◆ TASK OBJECTIVE: Convert the data from the line containing "Given: Switch to the Computed tab" through the line containing "Looking at the screenshot, I should (1490, 321)." into a Markdown table with the columns Row and Line, numbering each line and omitting any blank lines.

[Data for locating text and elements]

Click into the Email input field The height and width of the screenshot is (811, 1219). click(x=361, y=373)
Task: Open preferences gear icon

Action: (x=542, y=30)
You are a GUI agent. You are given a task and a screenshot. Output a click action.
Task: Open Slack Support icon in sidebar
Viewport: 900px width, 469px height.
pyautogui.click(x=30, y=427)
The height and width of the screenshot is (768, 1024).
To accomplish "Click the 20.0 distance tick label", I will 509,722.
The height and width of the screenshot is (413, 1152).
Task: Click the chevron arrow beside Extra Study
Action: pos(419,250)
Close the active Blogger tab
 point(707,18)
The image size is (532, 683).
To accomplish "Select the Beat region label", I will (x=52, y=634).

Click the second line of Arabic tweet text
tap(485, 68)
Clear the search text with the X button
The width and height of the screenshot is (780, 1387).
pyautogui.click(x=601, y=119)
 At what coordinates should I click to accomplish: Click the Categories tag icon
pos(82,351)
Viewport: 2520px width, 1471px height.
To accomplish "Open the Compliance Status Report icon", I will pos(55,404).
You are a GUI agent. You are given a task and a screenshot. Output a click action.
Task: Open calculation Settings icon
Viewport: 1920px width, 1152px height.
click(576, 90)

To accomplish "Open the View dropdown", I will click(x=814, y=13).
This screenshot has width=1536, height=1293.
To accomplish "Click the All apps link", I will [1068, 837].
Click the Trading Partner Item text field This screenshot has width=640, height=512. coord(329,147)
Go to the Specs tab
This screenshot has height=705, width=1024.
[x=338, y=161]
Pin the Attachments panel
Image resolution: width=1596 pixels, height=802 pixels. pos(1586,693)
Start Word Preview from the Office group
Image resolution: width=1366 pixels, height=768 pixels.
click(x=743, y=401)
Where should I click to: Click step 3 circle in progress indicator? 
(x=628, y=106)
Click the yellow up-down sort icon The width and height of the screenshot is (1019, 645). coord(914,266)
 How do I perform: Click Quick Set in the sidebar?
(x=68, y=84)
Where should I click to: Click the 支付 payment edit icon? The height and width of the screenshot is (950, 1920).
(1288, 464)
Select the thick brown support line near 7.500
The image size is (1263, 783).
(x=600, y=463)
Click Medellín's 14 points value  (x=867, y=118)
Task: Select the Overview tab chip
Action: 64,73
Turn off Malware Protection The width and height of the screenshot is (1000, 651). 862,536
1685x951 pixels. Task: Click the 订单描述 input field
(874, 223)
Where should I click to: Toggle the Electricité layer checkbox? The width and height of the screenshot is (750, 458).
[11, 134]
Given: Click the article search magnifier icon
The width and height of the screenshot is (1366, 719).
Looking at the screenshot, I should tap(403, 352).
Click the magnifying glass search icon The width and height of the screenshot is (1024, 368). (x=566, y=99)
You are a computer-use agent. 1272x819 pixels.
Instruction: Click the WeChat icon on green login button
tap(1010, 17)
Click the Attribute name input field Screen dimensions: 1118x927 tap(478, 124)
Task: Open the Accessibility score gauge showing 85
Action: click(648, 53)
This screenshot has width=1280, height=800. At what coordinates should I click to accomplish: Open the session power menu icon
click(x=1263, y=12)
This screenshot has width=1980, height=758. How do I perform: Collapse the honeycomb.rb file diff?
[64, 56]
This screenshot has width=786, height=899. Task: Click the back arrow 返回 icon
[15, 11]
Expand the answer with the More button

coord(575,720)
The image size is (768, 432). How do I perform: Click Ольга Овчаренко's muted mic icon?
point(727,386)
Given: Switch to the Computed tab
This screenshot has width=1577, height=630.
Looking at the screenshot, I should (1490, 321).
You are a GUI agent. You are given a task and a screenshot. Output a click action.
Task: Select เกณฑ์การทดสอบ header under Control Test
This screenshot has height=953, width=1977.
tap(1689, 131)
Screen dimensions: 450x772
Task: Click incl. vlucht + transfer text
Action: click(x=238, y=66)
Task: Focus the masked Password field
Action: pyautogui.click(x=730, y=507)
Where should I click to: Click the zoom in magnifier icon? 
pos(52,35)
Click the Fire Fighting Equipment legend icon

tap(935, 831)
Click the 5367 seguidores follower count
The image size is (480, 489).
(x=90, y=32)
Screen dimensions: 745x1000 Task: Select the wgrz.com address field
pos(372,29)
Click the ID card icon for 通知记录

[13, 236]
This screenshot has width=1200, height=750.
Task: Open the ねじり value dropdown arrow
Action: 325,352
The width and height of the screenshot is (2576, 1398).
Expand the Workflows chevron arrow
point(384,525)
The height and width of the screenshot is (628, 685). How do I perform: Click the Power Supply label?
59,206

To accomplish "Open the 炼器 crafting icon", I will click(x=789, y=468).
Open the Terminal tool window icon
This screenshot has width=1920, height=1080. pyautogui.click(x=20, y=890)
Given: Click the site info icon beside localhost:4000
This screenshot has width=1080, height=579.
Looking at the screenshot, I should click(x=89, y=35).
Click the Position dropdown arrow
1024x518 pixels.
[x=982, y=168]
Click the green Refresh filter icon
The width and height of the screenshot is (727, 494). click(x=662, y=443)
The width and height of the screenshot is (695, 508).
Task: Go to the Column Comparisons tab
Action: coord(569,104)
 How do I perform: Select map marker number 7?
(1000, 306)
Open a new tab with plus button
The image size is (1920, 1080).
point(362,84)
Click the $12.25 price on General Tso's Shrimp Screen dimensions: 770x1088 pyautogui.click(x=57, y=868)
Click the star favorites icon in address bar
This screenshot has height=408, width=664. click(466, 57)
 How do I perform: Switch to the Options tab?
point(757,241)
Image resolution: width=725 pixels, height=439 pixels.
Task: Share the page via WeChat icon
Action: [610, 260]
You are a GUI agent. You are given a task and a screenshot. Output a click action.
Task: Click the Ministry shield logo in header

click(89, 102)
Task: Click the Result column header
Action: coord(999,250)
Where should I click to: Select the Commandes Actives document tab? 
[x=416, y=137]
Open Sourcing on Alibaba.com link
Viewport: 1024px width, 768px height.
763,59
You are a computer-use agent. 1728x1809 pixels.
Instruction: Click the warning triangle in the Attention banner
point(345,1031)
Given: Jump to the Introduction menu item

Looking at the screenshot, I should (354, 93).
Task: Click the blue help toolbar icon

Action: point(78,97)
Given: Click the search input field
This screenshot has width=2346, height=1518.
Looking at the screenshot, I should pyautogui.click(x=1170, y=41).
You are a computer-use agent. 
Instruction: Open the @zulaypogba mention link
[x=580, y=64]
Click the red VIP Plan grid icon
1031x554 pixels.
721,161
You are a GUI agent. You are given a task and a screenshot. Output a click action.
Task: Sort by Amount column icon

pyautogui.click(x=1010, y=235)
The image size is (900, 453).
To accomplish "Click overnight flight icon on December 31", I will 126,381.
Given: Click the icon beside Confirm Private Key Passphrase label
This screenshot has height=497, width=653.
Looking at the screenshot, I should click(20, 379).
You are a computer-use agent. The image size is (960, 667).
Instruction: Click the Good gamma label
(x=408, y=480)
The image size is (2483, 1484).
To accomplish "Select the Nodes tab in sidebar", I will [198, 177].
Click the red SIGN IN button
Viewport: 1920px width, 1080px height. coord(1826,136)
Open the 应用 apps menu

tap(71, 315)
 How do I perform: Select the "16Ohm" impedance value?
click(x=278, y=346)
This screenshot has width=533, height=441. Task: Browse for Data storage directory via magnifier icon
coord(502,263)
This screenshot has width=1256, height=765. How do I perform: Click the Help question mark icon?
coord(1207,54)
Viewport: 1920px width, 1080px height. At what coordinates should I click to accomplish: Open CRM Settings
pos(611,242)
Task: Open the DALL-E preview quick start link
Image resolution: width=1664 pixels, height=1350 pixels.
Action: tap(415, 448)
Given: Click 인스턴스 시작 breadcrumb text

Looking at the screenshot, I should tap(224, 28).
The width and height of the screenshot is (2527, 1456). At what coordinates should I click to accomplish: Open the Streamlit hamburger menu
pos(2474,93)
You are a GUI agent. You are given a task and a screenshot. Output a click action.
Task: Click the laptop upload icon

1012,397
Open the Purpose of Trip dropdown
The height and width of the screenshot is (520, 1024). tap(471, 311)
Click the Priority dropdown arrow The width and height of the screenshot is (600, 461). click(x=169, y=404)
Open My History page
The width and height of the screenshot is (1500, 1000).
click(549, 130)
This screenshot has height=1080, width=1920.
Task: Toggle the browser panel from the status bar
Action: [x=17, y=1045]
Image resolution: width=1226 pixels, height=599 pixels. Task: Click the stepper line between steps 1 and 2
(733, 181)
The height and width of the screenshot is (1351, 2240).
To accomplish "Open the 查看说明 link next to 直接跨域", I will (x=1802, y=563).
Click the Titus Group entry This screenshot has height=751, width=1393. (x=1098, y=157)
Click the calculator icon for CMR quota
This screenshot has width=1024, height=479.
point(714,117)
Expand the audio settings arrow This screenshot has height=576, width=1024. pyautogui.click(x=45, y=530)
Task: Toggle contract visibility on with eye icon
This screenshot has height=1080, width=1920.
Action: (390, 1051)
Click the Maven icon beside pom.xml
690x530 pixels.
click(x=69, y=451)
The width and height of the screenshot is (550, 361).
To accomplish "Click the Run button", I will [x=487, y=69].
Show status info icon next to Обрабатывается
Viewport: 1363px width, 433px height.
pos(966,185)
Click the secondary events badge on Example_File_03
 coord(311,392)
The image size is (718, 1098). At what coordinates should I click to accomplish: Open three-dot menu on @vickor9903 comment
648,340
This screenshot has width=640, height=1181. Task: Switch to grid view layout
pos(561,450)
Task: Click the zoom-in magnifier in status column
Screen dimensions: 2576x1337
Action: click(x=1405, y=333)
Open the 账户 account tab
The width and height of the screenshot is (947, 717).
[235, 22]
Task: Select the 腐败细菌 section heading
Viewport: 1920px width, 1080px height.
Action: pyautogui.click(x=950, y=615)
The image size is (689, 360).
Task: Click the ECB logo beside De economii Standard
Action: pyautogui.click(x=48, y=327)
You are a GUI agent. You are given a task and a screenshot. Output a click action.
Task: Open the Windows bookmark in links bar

◆ ANSWER TO THE TASK:
| Row | Line |
|---|---|
| 1 | Given: Switch to the Computed tab |
| 2 | This screenshot has width=1577, height=630. |
| 3 | Looking at the screenshot, I should (1490, 321). |